### SUPPLIED DATA

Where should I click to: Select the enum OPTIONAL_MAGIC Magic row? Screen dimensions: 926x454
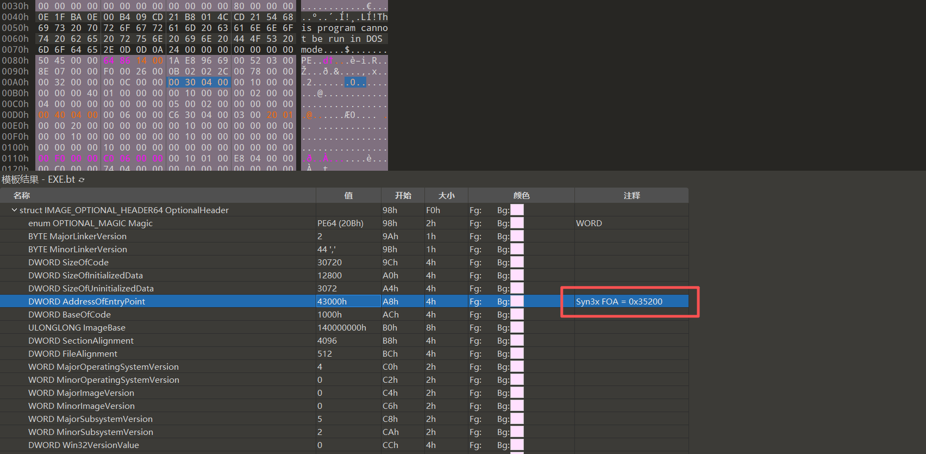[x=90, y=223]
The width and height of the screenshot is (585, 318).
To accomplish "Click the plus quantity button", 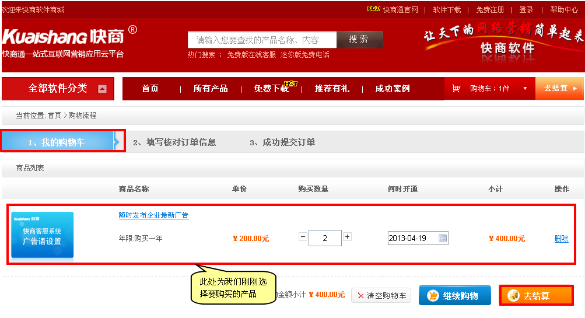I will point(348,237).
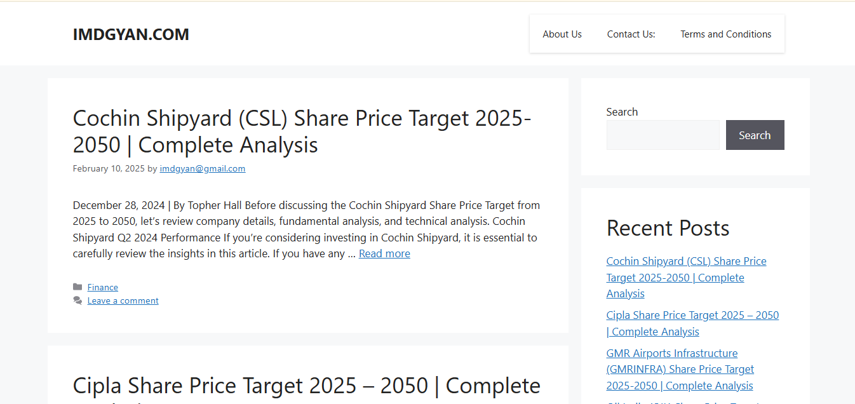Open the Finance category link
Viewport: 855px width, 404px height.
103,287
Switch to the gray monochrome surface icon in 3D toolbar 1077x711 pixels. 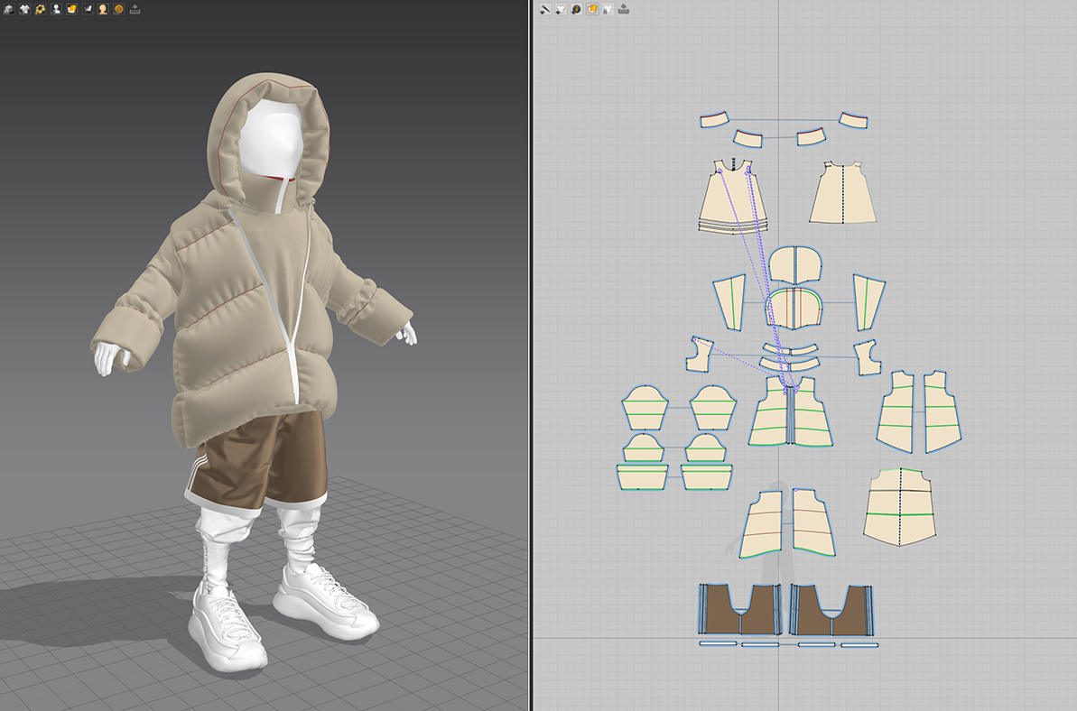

######

WHAT YOU ARE ASKED TO DO: Please give back exactly the lines from the first line of the records above through the line containing "The width and", only those and both included, with the pictures removed.

REPLY TO THE EXERCISE:
Where should I click to: Select the enum OPTIONAL_MAGIC Magic row? Screen dimensions: 926x454
[x=90, y=223]
The width and height of the screenshot is (585, 318).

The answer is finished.